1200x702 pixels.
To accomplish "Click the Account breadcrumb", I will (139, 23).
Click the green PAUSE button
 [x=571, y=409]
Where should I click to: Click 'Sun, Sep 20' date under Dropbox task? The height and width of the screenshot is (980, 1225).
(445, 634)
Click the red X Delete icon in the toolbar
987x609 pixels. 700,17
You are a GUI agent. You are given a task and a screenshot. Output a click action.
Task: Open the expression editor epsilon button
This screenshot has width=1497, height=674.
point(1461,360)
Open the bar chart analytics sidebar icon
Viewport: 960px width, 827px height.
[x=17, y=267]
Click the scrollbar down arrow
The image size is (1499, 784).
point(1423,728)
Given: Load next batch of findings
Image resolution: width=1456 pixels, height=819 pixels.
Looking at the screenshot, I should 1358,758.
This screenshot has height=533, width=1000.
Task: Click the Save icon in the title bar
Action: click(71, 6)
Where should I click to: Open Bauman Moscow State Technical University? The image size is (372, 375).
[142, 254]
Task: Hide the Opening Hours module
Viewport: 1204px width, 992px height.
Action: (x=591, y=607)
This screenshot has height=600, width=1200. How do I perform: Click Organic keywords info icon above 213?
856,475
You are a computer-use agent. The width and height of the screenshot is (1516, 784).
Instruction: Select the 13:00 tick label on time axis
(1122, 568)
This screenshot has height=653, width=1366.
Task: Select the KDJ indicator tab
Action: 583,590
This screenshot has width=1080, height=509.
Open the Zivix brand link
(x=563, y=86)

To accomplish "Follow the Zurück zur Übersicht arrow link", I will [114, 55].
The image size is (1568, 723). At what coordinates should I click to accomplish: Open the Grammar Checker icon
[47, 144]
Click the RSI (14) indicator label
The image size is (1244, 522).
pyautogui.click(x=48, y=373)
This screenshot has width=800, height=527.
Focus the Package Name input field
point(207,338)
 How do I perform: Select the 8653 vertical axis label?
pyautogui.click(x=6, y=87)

---

Assignment:
Give the number of lines in the material above where the word "arrow" appears, without any other words.

Solution to this task:
2